Nous venons de différentes régions de Flandre. Moi je suis de Beveren-Waas, l’accordéoniste (Bert) est de Belsele, le guitariste (Jonas) est de Ninove, le saxophone baryton (Fabio) de Asse et le violoniste (Jeroen) de Oosterzele. À Belsele, il y a un club de musique appelé « ’t Ey » (« L’œuf ») qui organise des concerts de musiques traditionnelles, de folk et de musiques du monde. Nous y écoutions à 15 ou 16 ans des concerts en dégustant de bonnes bières... C’est là que j’ai rencontré notre accordéoniste, Bert. Il a ensuite suivi des études de folk à Gand, ville qui possède une multitude de scènes de musiques traditionnelles et qui est le centre de la musique folk en Flandre. Tous les jeunes musiciens folk viennent encore aujourd’hui à Gand pour s’y former. C’est là que nous avons rencontré l’actuel saxophoniste de Wör, Fabio. Pendant quelques temps, nous avons participé à de petits événements locaux, mais ce n’est qu’en 2014 que nous avons décidé de constituer un véritable ensemble capable d’adapter la musique ancienne aux standards des répertoires traditionnels et folk.

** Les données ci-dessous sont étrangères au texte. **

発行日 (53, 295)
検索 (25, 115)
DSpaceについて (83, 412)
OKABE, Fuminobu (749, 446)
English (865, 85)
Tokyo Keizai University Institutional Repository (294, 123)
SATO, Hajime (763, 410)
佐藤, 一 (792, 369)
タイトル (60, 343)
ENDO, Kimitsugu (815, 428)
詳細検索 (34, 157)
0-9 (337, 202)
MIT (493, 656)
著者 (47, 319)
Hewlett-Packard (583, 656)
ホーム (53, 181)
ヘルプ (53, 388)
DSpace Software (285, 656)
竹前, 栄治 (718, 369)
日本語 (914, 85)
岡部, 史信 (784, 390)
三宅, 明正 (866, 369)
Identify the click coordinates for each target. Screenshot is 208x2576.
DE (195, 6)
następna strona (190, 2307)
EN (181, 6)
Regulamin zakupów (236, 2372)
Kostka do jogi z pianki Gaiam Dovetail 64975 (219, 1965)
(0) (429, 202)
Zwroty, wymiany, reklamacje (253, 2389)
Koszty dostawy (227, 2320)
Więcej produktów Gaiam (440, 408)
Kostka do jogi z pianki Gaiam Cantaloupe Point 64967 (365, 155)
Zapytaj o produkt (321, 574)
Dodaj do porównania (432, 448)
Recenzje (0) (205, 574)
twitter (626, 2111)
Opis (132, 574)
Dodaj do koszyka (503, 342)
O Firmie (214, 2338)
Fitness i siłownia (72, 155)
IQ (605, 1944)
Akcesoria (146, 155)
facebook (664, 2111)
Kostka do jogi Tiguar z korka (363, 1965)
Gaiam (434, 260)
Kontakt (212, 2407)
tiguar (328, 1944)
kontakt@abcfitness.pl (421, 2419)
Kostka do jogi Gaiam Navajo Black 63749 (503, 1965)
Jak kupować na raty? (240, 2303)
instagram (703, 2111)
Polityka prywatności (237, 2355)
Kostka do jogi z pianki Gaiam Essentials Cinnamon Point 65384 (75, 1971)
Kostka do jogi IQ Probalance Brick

Combien de concerts donnez-vous par an ?
Nous donnons une quarantaine de concerts, y compris à l’étranger. Depuis la création de Wör, nous avons joué en Australie, au Canada, aux États-Unis, en Estonie, en Lettonie, en France, en Allemagne, aux Pays-Bas, en République tchèque, à Vienne. Nous rentrons d’une tournée en Grande-Bretagne. En Belgique, nous jouons surtout dans les centres culturels de Flandre, et parfois à Bruxelles et en Wallonie. On a aussi créé des concerts scolaires via le réseau des Jeunesses musicales. Nous sommes ravis de pouvoir jouer prochainement à Liège !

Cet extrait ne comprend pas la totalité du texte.